Fixing Libor, Redux

The FT’s Lombard column asks a good question today: Why is Libor used as a basis for US loans in the first place?

Dollar Libor started life three decades ago as a "eurodollar" index – meaning it was mostly used by international banks trading in London. But in the past decade, the index has been used as the benchmark for a mountain of domestic US contracts. In good times, nobody noticed this discrepancy (and the BBA simply enjoyed the boost to its brand), but now the pitfalls of basing so much domestic US activity on an index compiled in London have been laid bare.

This problem could be solved by creating a new US-focused dollar index, perhaps set during New York trading time with US banks.

Of course, there is now such an index – NYFR. We’ll see whether it takes off or not. But the idea behind it makes sense. Remember why eurodollars began in the first place, in the late 1950s: the Soviet Union was worried about expropriation risk on its dollars in New York. Later, in the 1960s, the eurobond market emerged as a "pure" bond market: because the money was all lent and borrowed outside the US, there was no way of it becoming subject to US taxation or other regulation.

Nowadays, the US neither has capital controls and nor is there much of a risk that it will impose them in future. But there is still a difference between onshore and offshore dollars, and it makes sense to peg onshore loans to an onshore index rather than a eurodollar index.

That said, however, I’m not entirely clear why such an index should necessarily be based on interbank lending rates.
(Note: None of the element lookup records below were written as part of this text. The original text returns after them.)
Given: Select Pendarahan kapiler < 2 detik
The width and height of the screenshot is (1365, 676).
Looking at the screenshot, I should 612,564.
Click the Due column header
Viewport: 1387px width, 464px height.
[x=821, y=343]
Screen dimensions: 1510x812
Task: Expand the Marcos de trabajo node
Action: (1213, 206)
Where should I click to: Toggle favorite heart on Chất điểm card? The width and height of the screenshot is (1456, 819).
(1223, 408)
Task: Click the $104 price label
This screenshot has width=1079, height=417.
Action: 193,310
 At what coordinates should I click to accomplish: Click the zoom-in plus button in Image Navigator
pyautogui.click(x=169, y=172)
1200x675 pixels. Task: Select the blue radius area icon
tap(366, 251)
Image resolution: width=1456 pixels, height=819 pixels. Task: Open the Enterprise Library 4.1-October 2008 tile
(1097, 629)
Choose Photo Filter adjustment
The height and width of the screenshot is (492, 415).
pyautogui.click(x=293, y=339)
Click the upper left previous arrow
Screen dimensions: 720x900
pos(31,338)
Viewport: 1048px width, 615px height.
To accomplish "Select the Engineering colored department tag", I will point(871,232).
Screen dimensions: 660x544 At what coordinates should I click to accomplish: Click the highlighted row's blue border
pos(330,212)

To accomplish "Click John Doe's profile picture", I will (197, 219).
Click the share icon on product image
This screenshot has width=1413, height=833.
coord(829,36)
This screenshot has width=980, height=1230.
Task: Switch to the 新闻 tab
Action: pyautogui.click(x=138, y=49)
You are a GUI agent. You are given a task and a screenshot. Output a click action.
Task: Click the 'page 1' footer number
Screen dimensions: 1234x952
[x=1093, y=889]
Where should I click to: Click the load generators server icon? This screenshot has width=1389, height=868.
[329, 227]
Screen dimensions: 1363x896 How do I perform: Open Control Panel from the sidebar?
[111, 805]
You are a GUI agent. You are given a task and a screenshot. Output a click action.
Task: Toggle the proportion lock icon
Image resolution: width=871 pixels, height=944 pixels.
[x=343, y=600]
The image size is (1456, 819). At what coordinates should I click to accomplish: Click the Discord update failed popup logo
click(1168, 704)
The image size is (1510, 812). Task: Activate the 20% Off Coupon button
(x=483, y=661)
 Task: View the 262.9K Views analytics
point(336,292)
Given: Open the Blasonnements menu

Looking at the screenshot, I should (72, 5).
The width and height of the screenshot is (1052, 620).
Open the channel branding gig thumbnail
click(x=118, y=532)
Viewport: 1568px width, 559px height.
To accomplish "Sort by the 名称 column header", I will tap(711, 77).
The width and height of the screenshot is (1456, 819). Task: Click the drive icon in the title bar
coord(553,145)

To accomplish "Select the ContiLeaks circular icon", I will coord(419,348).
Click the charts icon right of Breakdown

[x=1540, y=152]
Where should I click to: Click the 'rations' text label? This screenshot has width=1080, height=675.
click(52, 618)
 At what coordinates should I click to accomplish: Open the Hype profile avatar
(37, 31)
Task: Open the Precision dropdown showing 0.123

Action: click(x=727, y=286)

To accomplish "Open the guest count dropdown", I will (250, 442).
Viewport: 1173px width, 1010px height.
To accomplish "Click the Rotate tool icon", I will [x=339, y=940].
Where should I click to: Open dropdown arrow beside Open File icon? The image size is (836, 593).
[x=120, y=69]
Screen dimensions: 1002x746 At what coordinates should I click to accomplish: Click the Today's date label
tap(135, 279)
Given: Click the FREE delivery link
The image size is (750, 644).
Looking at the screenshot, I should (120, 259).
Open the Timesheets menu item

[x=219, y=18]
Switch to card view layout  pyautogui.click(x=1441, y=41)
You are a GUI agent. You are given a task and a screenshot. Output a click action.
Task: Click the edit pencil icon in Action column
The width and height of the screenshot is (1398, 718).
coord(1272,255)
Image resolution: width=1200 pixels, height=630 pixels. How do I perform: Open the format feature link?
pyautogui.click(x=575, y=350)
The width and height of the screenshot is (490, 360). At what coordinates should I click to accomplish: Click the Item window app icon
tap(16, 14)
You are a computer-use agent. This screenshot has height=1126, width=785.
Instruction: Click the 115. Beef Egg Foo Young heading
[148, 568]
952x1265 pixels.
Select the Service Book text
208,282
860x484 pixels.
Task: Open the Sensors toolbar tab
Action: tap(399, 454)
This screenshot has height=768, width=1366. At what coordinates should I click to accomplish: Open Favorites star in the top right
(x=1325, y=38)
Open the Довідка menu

There are alternatives: not just eurodollar rates (which wouldn’t solve this particular problem) but also domestic CD rates – the rate at which banks fund themselves in the CD market. Explain Stanford’s John Taylor and the San Francisco Fed’s John Williams, in a recent paper:

The argument is that banks are

reluctant to lend funds in the inter-bank market because of uncertainty about their own

future need for funds, perhaps because of concerns about risk in their own balance sheet.

We referred to this phenomenon as “liquidity risk” in our earlier paper.

One way to discriminate between liquidity risk and counterparty risk is to look at

rates paid when parties other than banks lend to banks, as in the market for certificates of

deposit. As long as lenders exist who are not constrained by liquidity concerns, banks

who seek to hoard liquidity can borrow from these lenders in the CD market.

Taylor and Williams find that "CD rates have tracked Libor

and other inter-bank term lending rates closely during the crisis, except for a few notable

episodes, suggesting that liquidity risk is not a significant separate factor driving term

lending rates." But those notable episodes include a large chunk of this year, especially in the longer-maturity 3-month Libor rate.

Maybe the answer here is to add commercial lenders to the Libor mix: include the CD rate as another input, since it is ultimately a bank funding rate. After all, the key reason for using Libor in the first place is that it represents banks’ wholesale unsecured funding costs: the fact that it’s an interbank rate is largely incidental.

(Thanks to Darrell Duffie for pointing me to the Taylor paper. And thanks to Padraig Fallon for forcing me to learn the history of the euromarkets back when I started at Euromoney in 1995: I knew it would come in useful one day!)